- Artículo:
====

Segunda nota: La otra cara de la crisis

            En la mitología romana, Jano era el dios bifronte que se representaba con dos caras que miraban en sentidos opuestos. Era el dios de los comienzos y los finales, de los cambios y de esos momentos clave que separan (y donde se unen) pasado y futuro.

            La crisis actual, como Jano, tiene dos caras. La que nosotros vemos, porque todos los días aparece en los grandes medios de comunicación,  mira hacia el mundo rico. La otra, la que apenas se ve y a la que apenas miramos, la padecen las personas pobres de todo el mundo y los países del sur y sus, ahora más que antes, olvidados y hambrientos habitantes.

            Detengámonos en contemplar esa otra cara de la crisis. Aunque sólo sea por el elemental principio de observarla tal cual es y se manifiesta y no sólo tal y como afecta a los países ricos.

====

- Registros extraídos:

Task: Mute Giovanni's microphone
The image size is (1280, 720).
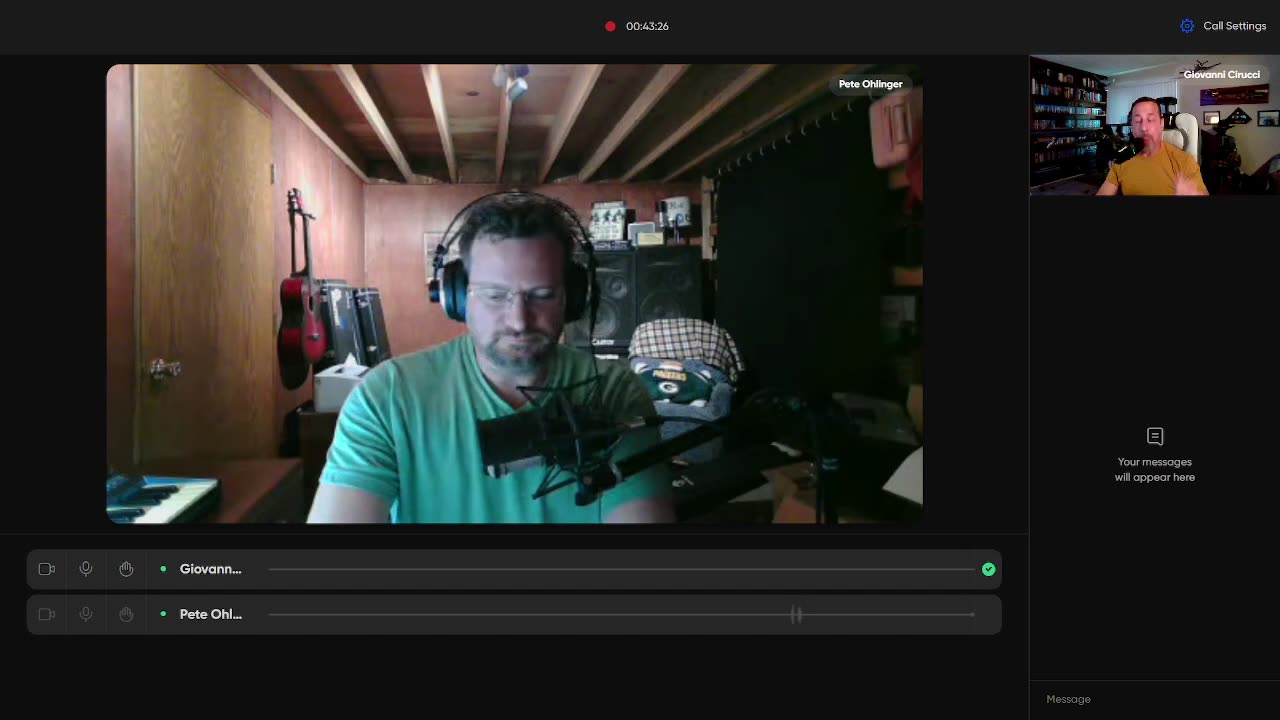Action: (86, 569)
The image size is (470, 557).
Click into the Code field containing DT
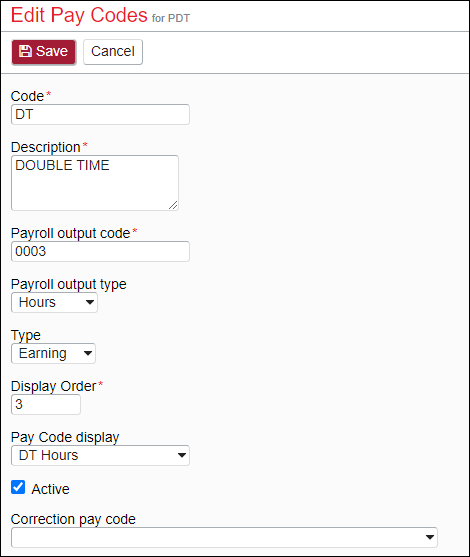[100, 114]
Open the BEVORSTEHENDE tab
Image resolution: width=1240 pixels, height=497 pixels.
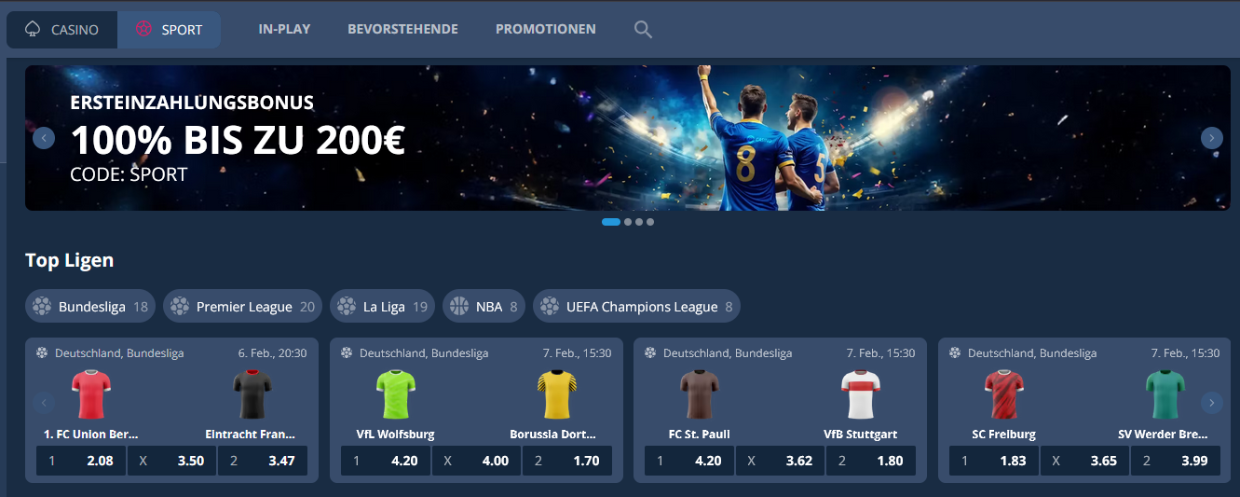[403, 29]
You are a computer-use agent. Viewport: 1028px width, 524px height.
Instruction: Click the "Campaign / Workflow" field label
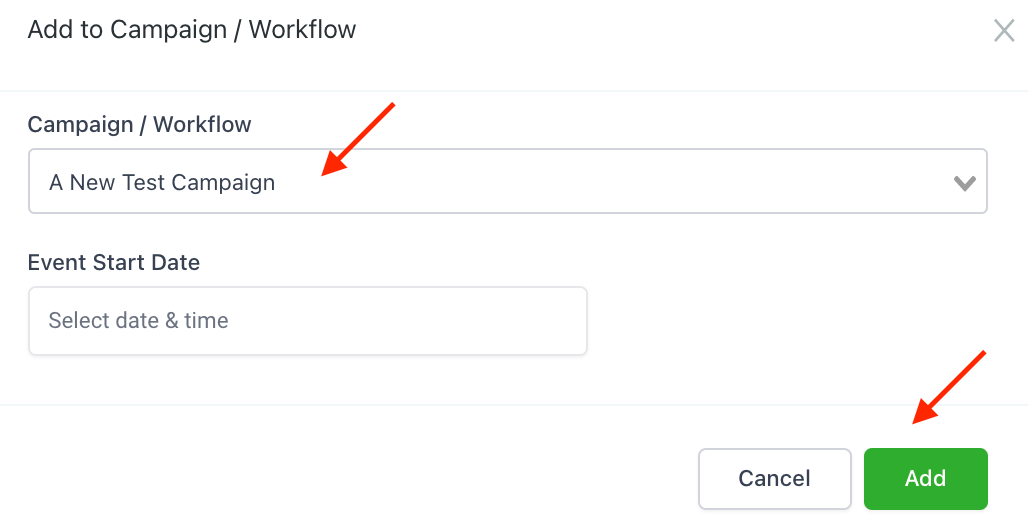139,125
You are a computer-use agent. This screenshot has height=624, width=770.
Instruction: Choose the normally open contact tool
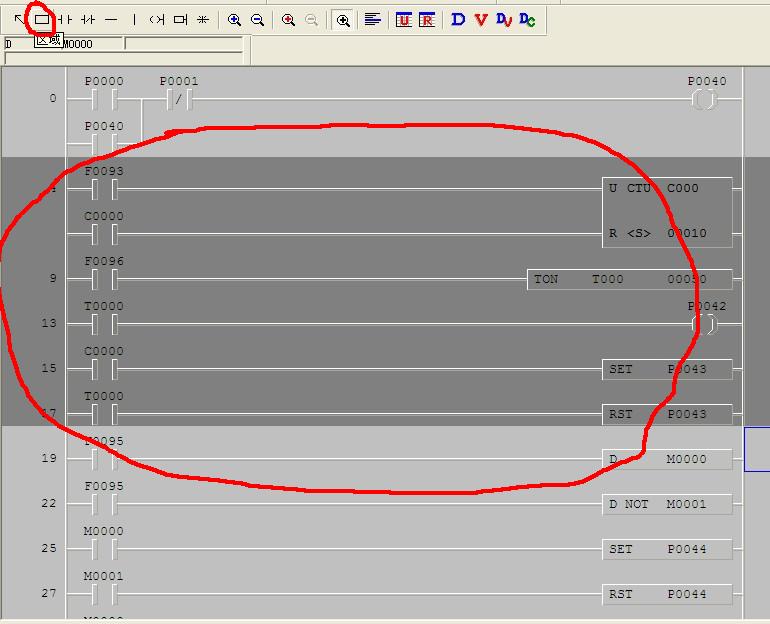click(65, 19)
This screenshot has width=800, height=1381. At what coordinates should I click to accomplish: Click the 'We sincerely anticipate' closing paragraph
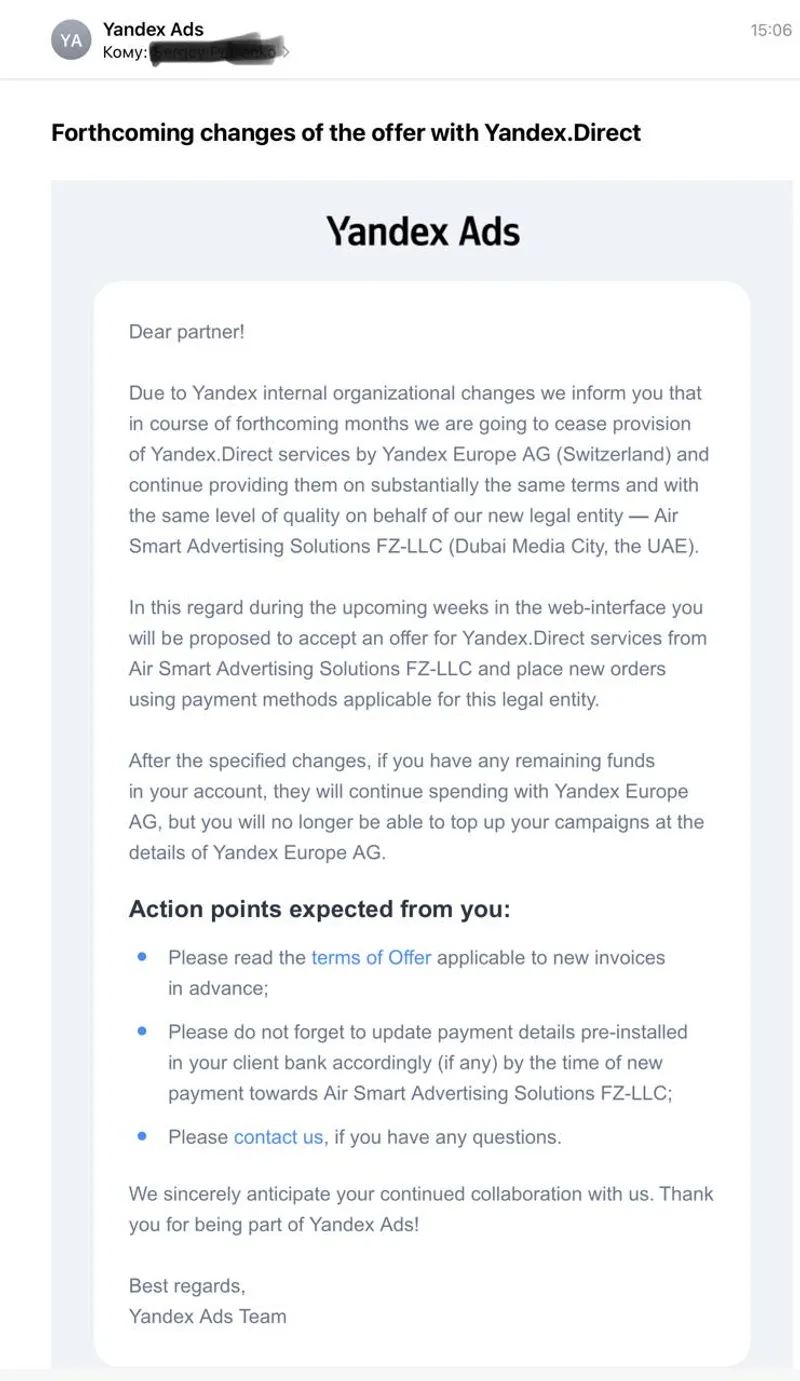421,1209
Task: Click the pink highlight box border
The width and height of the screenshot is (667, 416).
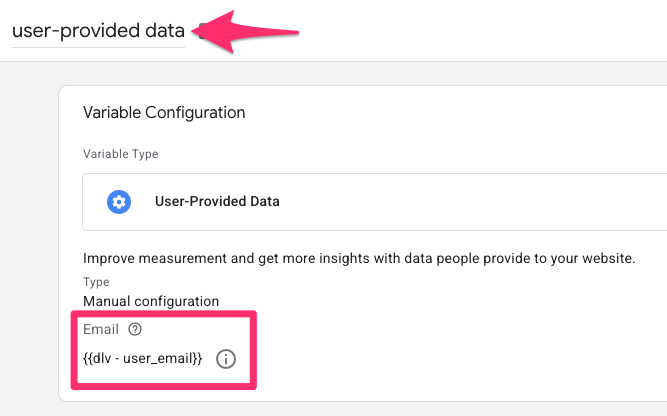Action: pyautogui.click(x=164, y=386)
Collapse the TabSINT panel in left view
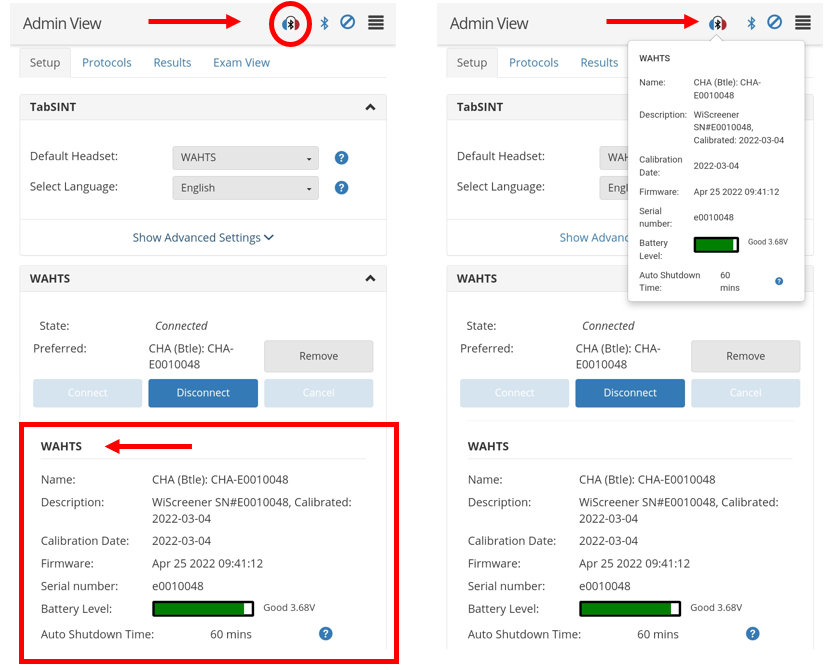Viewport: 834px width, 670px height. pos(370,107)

====

Según el artículo, ¿de qué era dios Jano en la mitología romana?

De los comienzos y los finales, de los cambios y de los momentos clave que separan pasado y futuro.